# Incident Keyword Messages

> Certain words trigger an investigation.

Canonical URL: <https://datadriven.io/problems/incident_keyword_messages>

Domain: SQL · Difficulty: hard · Seniority: L4

## Problem

During an incident review, the on-call engineer needs to find chat messages containing the words 'latency', 'down', 'back', or 'pipeline' and match them with error tracking entries from the same month. For each matching message, pull the associated severity. Show the channel, message content, and severity.

## Worked solution and explanation

### Why this problem exists in real interviews

Postmortem queries like this probe whether you spot coarse-grain joins hiding inside string functions. `SUBSTR(sent_at, 1, 7)` looks innocuous but produces a same-month cartesian product that the interviewer wants you to name out loud before submitting. They also want to hear you ask whether the consumer wants every (chat, error) pair or a deduplicated view.

---

### Break down the requirements

#### Step 1: Filter messages by keyword

OR-chain of `cm.content LIKE` on `'%latency%'`, `'%down%'`, `'%back%'`, `'%pipeline%'`. Leading wildcards mean no btree index helps. Wrap in `LOWER()` if the engine is case-sensitive.

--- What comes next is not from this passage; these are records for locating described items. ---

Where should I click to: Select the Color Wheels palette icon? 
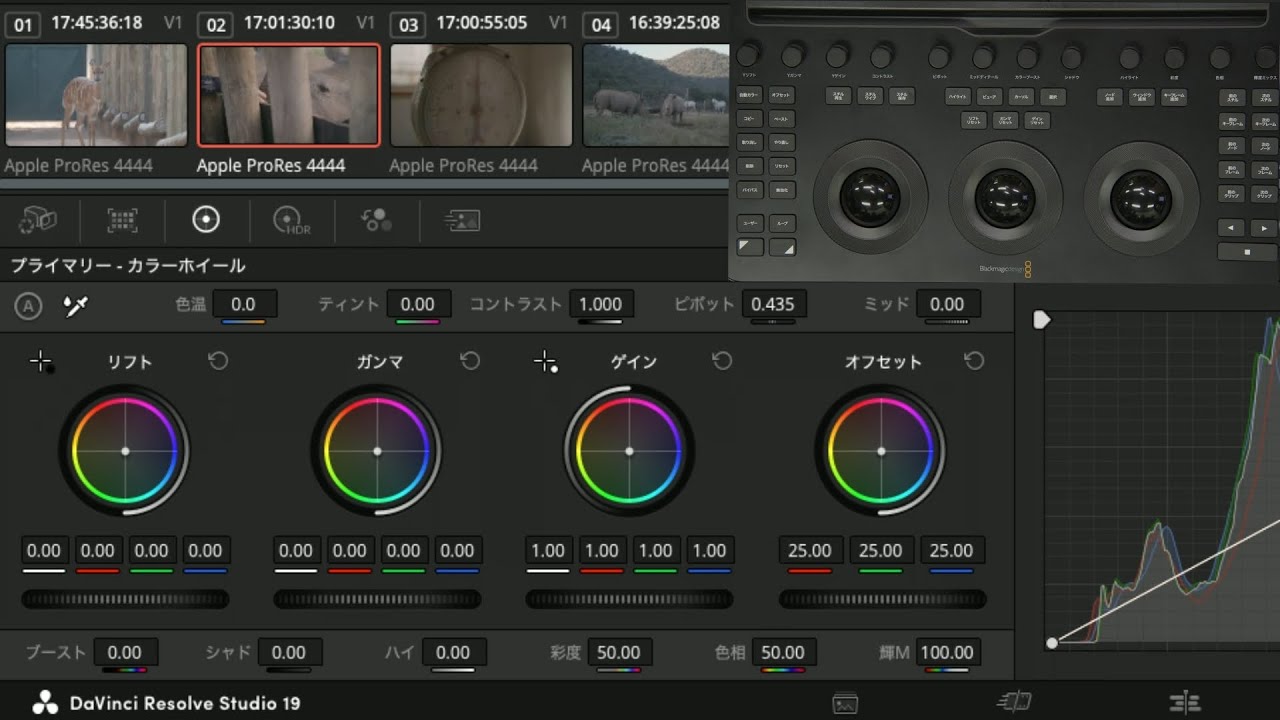click(205, 221)
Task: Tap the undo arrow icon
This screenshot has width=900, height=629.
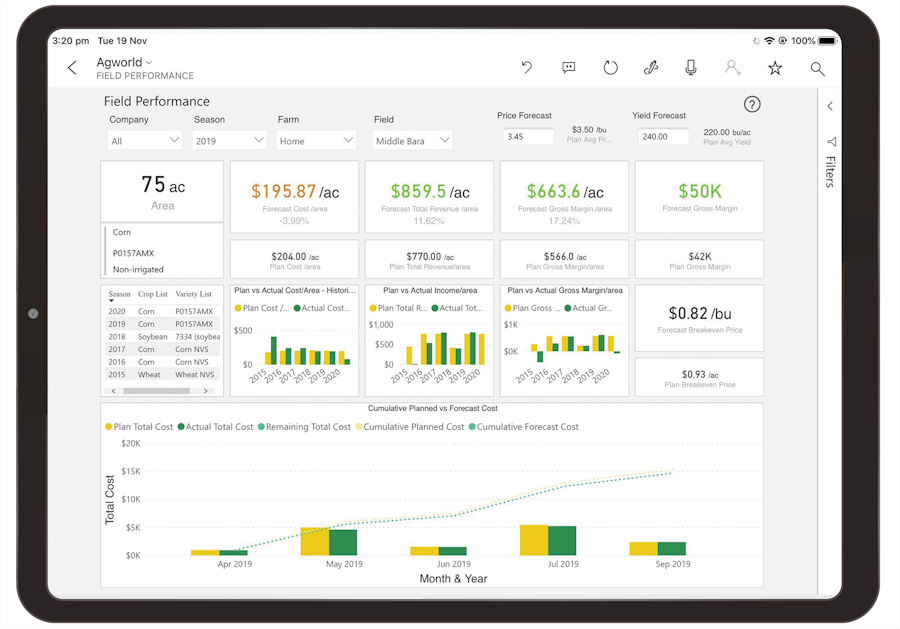Action: pos(527,68)
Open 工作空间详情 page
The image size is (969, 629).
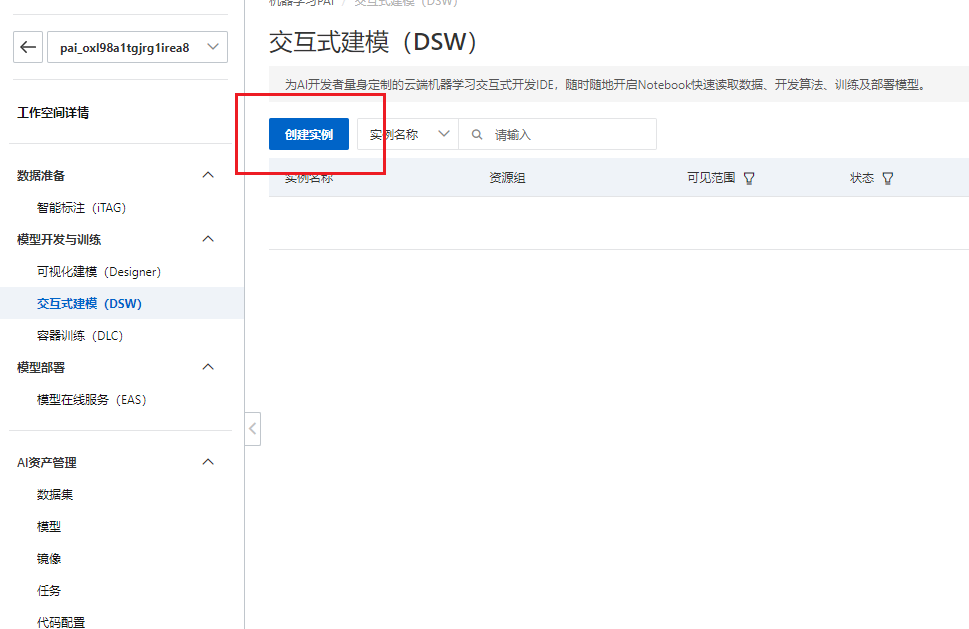(53, 113)
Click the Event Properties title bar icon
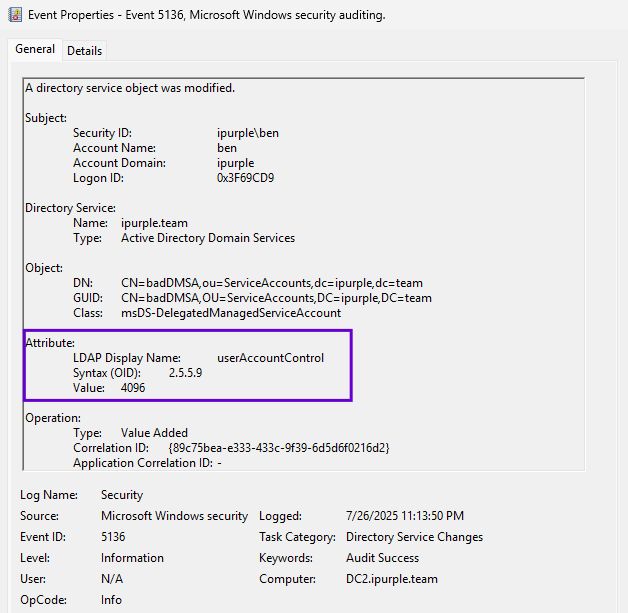The height and width of the screenshot is (613, 628). pos(15,15)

#### Step 2: Define same-month

`SUBSTR(cm.sent_at, 1, 7) = SUBSTR(et.first_at, 1, 7)` gives `'YYYY-MM'`. Works on ISO strings or timestamps cast to text. Both sides are derived, so neither partition key gets pruned.

#### Step 3: Project the three columns

`cm.channel`, `cm.content`, `et.severity`. No aggregation in the spec, so duplicates from the many-to-many join land in the result set.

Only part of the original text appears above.